Este ano, não fui eu a falar do Natal. Não fui eu que, contando avidamente os dias, procurei justificações para antecipar o ritual natalício de decorar a casa a preceito. Nem sequer ainda trouxe à vida os cds temáticos que andam sempre comigo no carro, e que começo por norma a ouvir muito antes de dezembro surgir no calendário. Não vibrei sequer com a esforçada tentativa das lojas de decoração de animar a época, enchendo-se de presépios, duendes, velas, loiça, toalhas e quadros do tema, a que habitualmente teria extrema dificuldade em resistir. Este ano foram os meus adolescentes, talvez estranhando o meu atraso, que me interpelaram: então quando é que fazemos a árvore?
Nos numerosos natais que já passei, vivi um pouco de tudo. Já tive, em criança, a casa cheia de avós, tios, primos. Já assisti ao diminuir do núcleo da noite de Natal, porque os primos mais velhos foram casando e rearranjando um novo núcleo com a sua recém-formada família. A minha avó foi internada no hospital numa noite de Natal, de onde já não saiu. Os outros avós também faleceram entretanto.
Depois formei a minha própria família e o ponto alto dos meus natais devo-o ao nascimento do meu filho e à recuperação da magia que tal me proporcionou. Depois veio um divórcio, e nesse ano foi talvez o natal mais difícil da minha vida. Embora o meu ex-marido e a minha ex-sogra me tivessem convidado para passar o dia com eles, achei que não faria sentido. Alguns amigos que não esperava também me convidaram. Outros que esperava, não o fizeram. Desculpei-me a uns com os outros, e passei o dia sozinha, na pressa que o dia terminasse, procurando convencer-me que era só mais um dia, e que em outras partes do mundo era apenas um dia comum.
Voltei, mais tarde, a ter a casa cheia, com um novo marido e 3 adolescentes que este ano parecem ter tomado a dianteira da decoração. Regra geral, sou uma criança a mirar as cores, os enfeites, a cantarolar as músicas e a ter um prazer desmedido na preparação do evento, seja pela escolha das prendas, que reduzi aos mais próximos, seja pelo escolher da ceia, da toalha, da loiça, do arranjo de centro de mesa que faço com verdadeiro sentido festivo. Mantenho em mim sonhos e músicas de Natal que tiveram um significado especial e me lembram outros natais. Ainda sorrio quando me lembro duma amiga cujo sonho, em miúda, era vir a passear na Baixa enfeitada, abraçada ao namorado que viria a ter. Coisas boas, coisas doces.

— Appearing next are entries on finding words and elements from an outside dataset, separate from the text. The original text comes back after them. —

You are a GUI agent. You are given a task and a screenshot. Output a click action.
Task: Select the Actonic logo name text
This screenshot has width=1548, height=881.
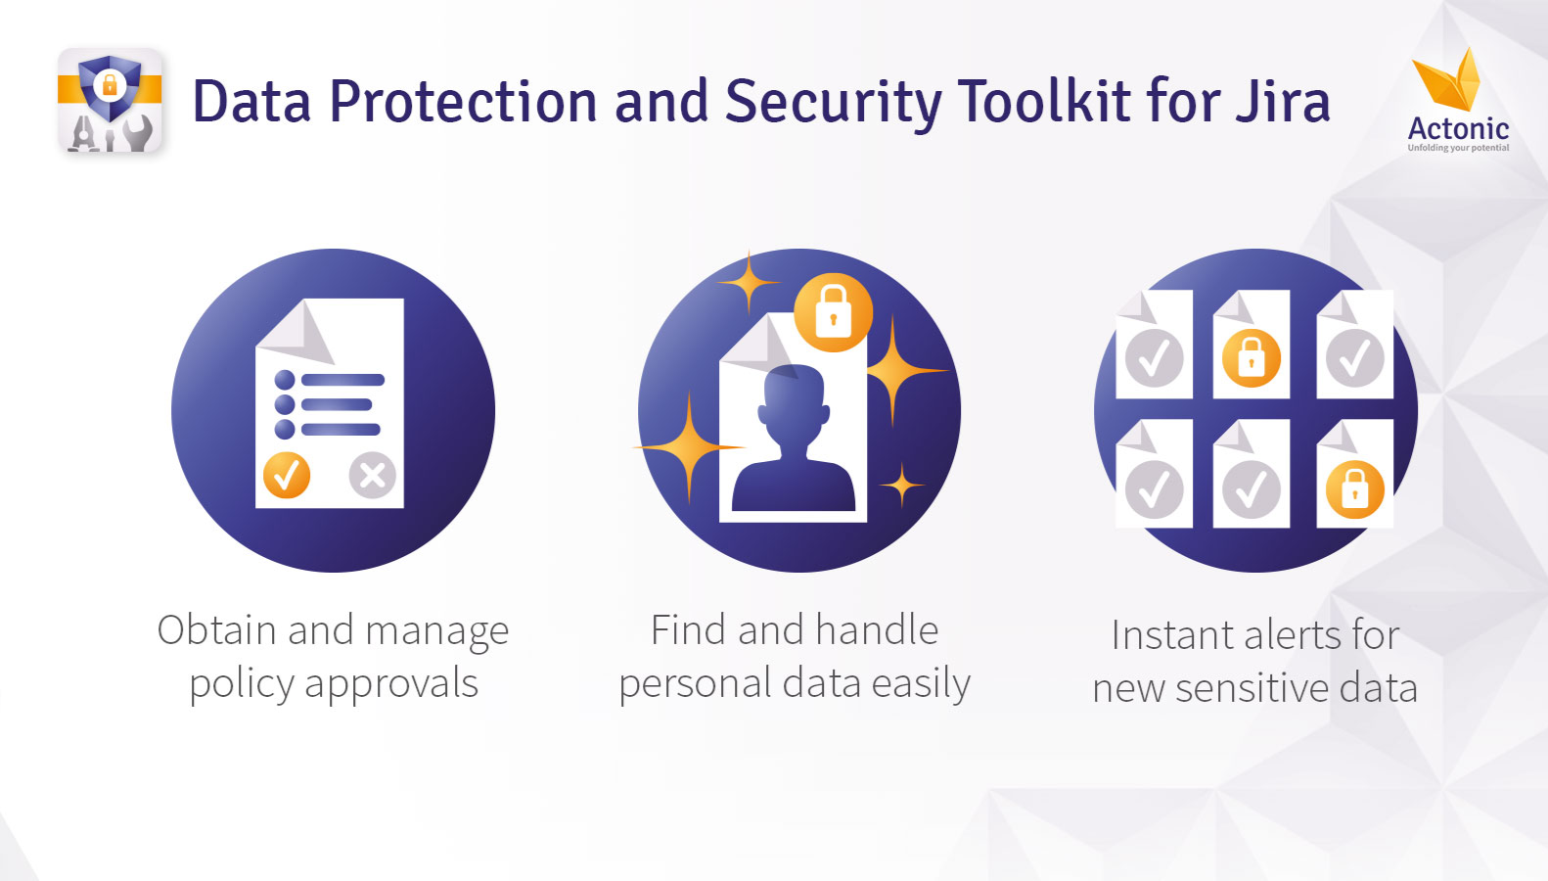click(x=1458, y=128)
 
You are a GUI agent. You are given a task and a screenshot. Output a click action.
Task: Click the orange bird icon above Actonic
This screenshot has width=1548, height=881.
click(x=1447, y=79)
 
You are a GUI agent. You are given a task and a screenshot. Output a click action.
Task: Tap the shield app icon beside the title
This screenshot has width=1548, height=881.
click(x=110, y=101)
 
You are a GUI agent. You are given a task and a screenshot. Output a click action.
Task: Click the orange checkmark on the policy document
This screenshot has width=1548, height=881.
click(x=287, y=475)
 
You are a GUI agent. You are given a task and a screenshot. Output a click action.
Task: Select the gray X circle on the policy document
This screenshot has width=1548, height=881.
click(x=373, y=475)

Contudo, não este ano. Procuro justificar-me com o ano atípico que tivemos, que não nos permitiu marcar compasso com festas. Não tivemos Páscoa, não tivemos Santos Populares, não tivemos férias de verão na alegre e efusiva manifestação do sol e do calor. Foi um ano longo e sem sabor, sem marcos importantes. Está a ser um ano cheio de dores e preocupações, e este Natal, será com certeza um período de maior solidão, sem o reencontro das famílias, pelo menos da forma entusiástica habitual. Até a publicidade traz ao de cima essa ausência, essa parca alegria.
No entanto e porque em todas as coisas menos positivas há coisas boas, acredito que este ano estejamos com quem queremos de facto estar, libertos da obrigação, por motivos sanitários, de ter de conviver com aquela cunhada fanfarrona, ou com a tia metediça, ou aquele primo que insiste em palpitar sobre tudo. Este ano, à minha mesa, estarão os meus, os da casa, os que passaram o ano comigo, os que não se lembram de nós apenas com dia marcado.

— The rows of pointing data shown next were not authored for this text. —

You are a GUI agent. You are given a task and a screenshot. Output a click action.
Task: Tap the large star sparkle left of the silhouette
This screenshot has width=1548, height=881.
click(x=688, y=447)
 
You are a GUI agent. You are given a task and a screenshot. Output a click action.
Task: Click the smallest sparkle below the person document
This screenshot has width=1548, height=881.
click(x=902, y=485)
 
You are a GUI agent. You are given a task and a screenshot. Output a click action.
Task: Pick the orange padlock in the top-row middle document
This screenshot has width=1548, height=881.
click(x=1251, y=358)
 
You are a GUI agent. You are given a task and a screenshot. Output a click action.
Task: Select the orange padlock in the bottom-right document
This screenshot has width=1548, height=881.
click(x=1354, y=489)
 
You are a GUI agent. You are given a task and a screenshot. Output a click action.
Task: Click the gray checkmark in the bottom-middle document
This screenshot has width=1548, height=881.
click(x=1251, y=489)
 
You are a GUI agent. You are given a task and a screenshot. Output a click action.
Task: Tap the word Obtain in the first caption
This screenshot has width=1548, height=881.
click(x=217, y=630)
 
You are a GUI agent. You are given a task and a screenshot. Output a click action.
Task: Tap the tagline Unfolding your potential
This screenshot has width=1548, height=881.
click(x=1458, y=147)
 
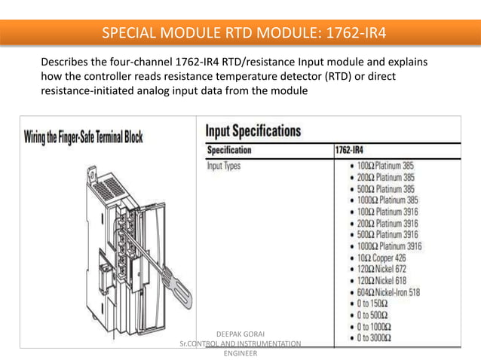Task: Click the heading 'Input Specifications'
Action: tap(253, 131)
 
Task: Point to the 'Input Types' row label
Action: tap(224, 166)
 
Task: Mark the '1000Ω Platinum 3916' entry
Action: tap(388, 246)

Posto isto, levanto os olhos do computador, e vejo que os miúdos ainda não acabaram a decoração. Dou por mim a sorrir, levanto-me, e junto-me a eles para terminar a tarefa, enquanto o marido me ajuda neste intento, pondo um entusiástico disco natalício no recém-comprado gira-discos.
Pode não ser um Natal vibrante, mas vai ser, sem sombra de dúvidas, um Natal de coração.
Melhor, né? Só com as pessoas queridas e mais chegadas.
Sem dúvida, aqueles que são de facto parte de nós.